In our window-viewing routines, we had views of width + 1 so far. Now corrected to width. Docs updated and minor corrections made.

Datseris commented 1 year ago

@JanJereczek regarding your quesrtion for incorporating the time window choice into the IndicatorConfig: at the moment, we don't do this, rigjht? The user creates the time vector indepedndently. If you add the time window choice (last, mid, etc.) to the indicator config, how does the user obtain the time window?

JanJereczek commented 1 year ago

@JanJereczek regarding your quesrtion for incorporating the time window choice into the IndicatorConfig: at the moment, we don't do this, rigjht? The user creates the time vector indepedndently. If you add the time window choice (last, mid, etc.) to the indicator config, how does the user obtain the time window?

Hi @Datseris and sorry for the delayed answer. The two last weeks were simply too tight but I am back on track.

In a previous discussion you mentioned that the initialization of precomputable functions should be eased and that we should get rid of something like:

t = ...
windowparams = NamedTuples(...)
lfps = LowfreqPowerSpectrum(t[1:windowparams.width], q_lofreq = 0.1)
indicators = [lfps, var]
t_indicators = windowmap(last, t, windowparams)
indconfig = IndicatorsConfig(t, indicators, width = 300, stride = 10)

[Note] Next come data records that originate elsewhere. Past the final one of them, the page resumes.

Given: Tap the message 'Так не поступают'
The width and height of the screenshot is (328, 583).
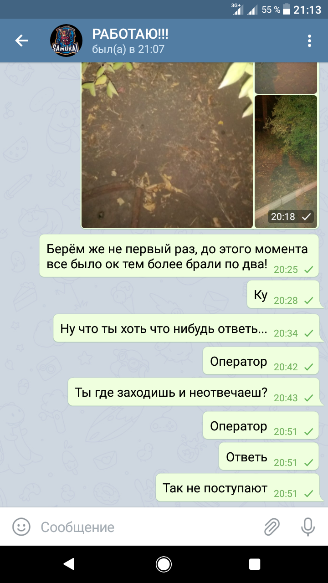Looking at the screenshot, I should pos(238,488).
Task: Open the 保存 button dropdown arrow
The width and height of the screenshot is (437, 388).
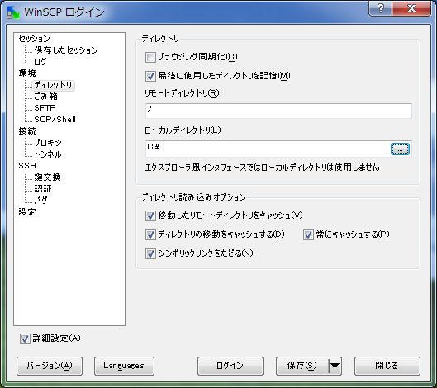Action: point(335,366)
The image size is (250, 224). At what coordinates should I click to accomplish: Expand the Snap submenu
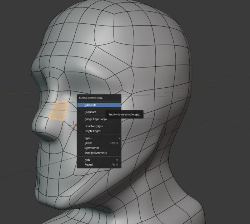click(88, 138)
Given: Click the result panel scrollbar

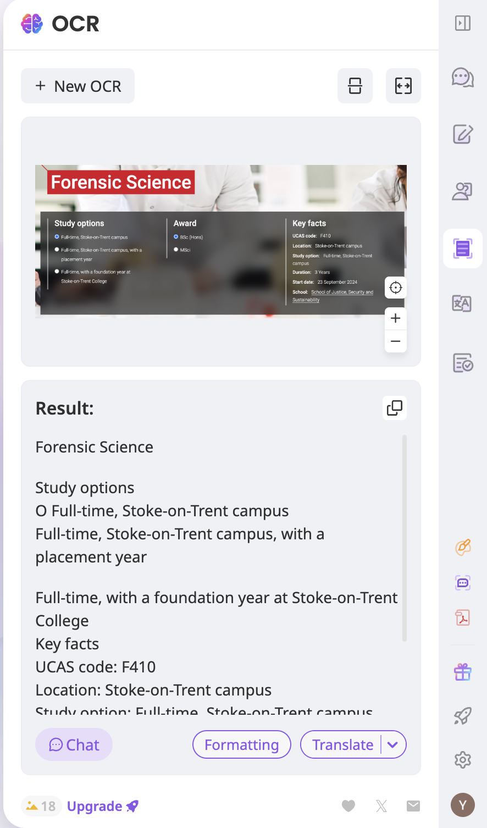Looking at the screenshot, I should (x=405, y=539).
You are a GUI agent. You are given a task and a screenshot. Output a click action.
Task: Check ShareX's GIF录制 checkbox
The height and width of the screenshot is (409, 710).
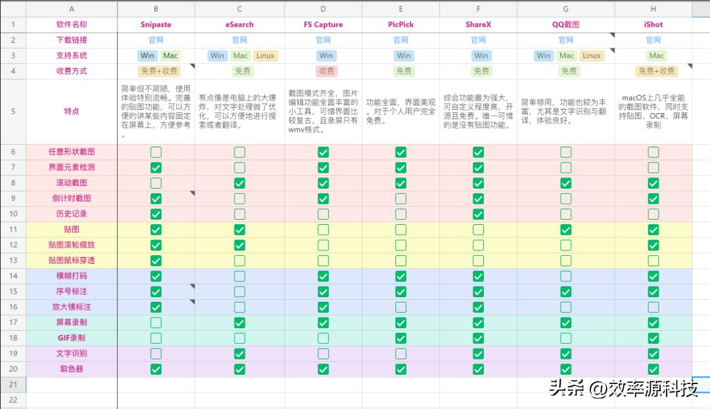click(478, 338)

My way out of this so far was to wrap many of these things in IndicatorsConfig:

indicators = [LowfreqPowerSpectrum(q = 0.1), var]
indconfig = IndicatorsConfig(t, indicators, last, width = 300, stride = 10)

The associated time vector is computed internally based on the provided function for it (here last) and can be then obtained by calling indconfig.t_indicators.

The first option is more flexible but more verbose. The second is a two-liner that might however have a bit more limitations. I don't have strong opinions in this regard. Please tell me what you prefer.

Datseris commented 1 year ago

I prefer the second option.

JanJereczek commented 1 year ago

Hi @Datseris, as you can see the two unresolved issues so far are linked to the use of ps in the PrecomputedLowfreqPowerSpectrum. I did not get how it should be helpful but I am glad to implement it if you can explain it to me a bit more.

The rest is resolved and should be ready to review. By following the last section of the example in the docs, you should see how the interface now looks like.

PS: I noticed I had an error in the p-value computation when using :both (see indicators_analysis). It requires a bit more adaptation than :right and :left compared to the code of TimeseriesSurrogates.jl.